== Extracted material
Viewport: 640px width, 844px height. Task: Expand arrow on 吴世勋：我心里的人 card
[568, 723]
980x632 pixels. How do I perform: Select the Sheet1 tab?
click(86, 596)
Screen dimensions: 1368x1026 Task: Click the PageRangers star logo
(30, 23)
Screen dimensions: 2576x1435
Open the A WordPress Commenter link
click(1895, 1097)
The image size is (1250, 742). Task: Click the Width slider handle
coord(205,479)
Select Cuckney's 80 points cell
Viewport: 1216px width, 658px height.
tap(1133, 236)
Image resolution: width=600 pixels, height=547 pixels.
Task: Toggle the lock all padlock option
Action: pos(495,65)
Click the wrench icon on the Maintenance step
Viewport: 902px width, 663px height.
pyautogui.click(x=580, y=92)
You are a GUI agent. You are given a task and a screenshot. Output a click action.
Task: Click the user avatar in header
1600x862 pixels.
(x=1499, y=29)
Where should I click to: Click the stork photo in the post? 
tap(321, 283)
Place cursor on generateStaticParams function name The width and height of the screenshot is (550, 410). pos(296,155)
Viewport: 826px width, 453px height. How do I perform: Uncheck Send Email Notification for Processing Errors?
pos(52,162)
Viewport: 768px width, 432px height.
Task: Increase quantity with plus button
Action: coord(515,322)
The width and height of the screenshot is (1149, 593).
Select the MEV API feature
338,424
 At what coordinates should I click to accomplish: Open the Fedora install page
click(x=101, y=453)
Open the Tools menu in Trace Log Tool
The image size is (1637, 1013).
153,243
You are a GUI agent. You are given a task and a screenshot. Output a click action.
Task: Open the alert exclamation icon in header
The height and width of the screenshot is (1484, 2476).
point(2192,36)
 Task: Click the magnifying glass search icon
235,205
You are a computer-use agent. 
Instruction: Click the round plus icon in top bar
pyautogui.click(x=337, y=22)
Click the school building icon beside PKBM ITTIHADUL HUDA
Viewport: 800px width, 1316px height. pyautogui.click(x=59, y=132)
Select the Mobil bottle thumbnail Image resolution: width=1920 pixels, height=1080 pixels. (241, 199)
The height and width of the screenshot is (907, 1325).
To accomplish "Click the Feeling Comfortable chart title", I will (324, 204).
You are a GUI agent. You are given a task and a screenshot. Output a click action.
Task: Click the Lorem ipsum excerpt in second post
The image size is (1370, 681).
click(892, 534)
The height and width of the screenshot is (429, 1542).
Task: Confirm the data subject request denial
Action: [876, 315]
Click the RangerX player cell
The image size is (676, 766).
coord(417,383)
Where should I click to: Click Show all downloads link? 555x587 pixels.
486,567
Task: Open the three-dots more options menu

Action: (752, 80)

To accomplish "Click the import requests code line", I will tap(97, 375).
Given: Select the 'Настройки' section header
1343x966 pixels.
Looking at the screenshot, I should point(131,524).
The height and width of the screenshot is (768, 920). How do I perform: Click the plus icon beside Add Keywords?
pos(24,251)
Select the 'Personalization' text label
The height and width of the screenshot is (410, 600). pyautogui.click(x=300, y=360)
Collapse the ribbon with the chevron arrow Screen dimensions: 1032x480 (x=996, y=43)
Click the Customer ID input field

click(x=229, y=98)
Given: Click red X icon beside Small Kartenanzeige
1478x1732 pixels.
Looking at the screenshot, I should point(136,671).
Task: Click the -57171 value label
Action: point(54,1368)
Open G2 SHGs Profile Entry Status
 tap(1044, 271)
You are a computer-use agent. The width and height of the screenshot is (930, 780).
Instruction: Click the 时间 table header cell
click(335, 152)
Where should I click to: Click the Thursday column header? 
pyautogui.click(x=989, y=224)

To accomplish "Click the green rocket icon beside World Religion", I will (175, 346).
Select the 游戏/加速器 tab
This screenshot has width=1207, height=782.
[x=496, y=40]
====
Exercise requirements: Every line above must appear again in your reply, exactly as written.

Expected answer:
Viewport: 640px width, 844px height. Task: Expand arrow on 吴世勋：我心里的人 card
[568, 723]
980x632 pixels. How do I perform: Select the Sheet1 tab?
click(86, 596)
Screen dimensions: 1368x1026 Task: Click the PageRangers star logo
(30, 23)
Screen dimensions: 2576x1435
Open the A WordPress Commenter link
click(1895, 1097)
The image size is (1250, 742). Task: Click the Width slider handle
coord(205,479)
Select Cuckney's 80 points cell
Viewport: 1216px width, 658px height.
tap(1133, 236)
Image resolution: width=600 pixels, height=547 pixels.
Task: Toggle the lock all padlock option
Action: pos(495,65)
Click the wrench icon on the Maintenance step
Viewport: 902px width, 663px height.
pyautogui.click(x=580, y=92)
You are a GUI agent. You are given a task and a screenshot. Output a click action.
Task: Click the user avatar in header
1600x862 pixels.
(x=1499, y=29)
Where should I click to: Click the stork photo in the post? 
tap(321, 283)
Place cursor on generateStaticParams function name The width and height of the screenshot is (550, 410). pos(296,155)
Viewport: 826px width, 453px height. How do I perform: Uncheck Send Email Notification for Processing Errors?
pos(52,162)
Viewport: 768px width, 432px height.
Task: Increase quantity with plus button
Action: coord(515,322)
The width and height of the screenshot is (1149, 593).
Select the MEV API feature
338,424
 At what coordinates should I click to accomplish: Open the Fedora install page
click(x=101, y=453)
Open the Tools menu in Trace Log Tool
The image size is (1637, 1013).
153,243
You are a GUI agent. You are given a task and a screenshot. Output a click action.
Task: Open the alert exclamation icon in header
The height and width of the screenshot is (1484, 2476).
point(2192,36)
 Task: Click the magnifying glass search icon
235,205
You are a computer-use agent. 
Instruction: Click the round plus icon in top bar
pyautogui.click(x=337, y=22)
Click the school building icon beside PKBM ITTIHADUL HUDA
Viewport: 800px width, 1316px height. pyautogui.click(x=59, y=132)
Select the Mobil bottle thumbnail Image resolution: width=1920 pixels, height=1080 pixels. (241, 199)
The height and width of the screenshot is (907, 1325).
To accomplish "Click the Feeling Comfortable chart title", I will (324, 204).
You are a GUI agent. You are given a task and a screenshot. Output a click action.
Task: Click the Lorem ipsum excerpt in second post
The image size is (1370, 681).
click(892, 534)
The height and width of the screenshot is (429, 1542).
Task: Confirm the data subject request denial
Action: [876, 315]
Click the RangerX player cell
The image size is (676, 766).
coord(417,383)
Where should I click to: Click Show all downloads link? 555x587 pixels.
486,567
Task: Open the three-dots more options menu

Action: (752, 80)

To accomplish "Click the import requests code line", I will tap(97, 375).
Given: Select the 'Настройки' section header
1343x966 pixels.
Looking at the screenshot, I should point(131,524).
The height and width of the screenshot is (768, 920). How do I perform: Click the plus icon beside Add Keywords?
pos(24,251)
Select the 'Personalization' text label
The height and width of the screenshot is (410, 600). pyautogui.click(x=300, y=360)
Collapse the ribbon with the chevron arrow Screen dimensions: 1032x480 (x=996, y=43)
Click the Customer ID input field

click(x=229, y=98)
Given: Click red X icon beside Small Kartenanzeige
1478x1732 pixels.
Looking at the screenshot, I should point(136,671).
Task: Click the -57171 value label
Action: point(54,1368)
Open G2 SHGs Profile Entry Status
 tap(1044, 271)
You are a computer-use agent. The width and height of the screenshot is (930, 780).
Instruction: Click the 时间 table header cell
click(335, 152)
Where should I click to: Click the Thursday column header? 
pyautogui.click(x=989, y=224)

To accomplish "Click the green rocket icon beside World Religion", I will (175, 346).
Select the 游戏/加速器 tab
This screenshot has width=1207, height=782.
[x=496, y=40]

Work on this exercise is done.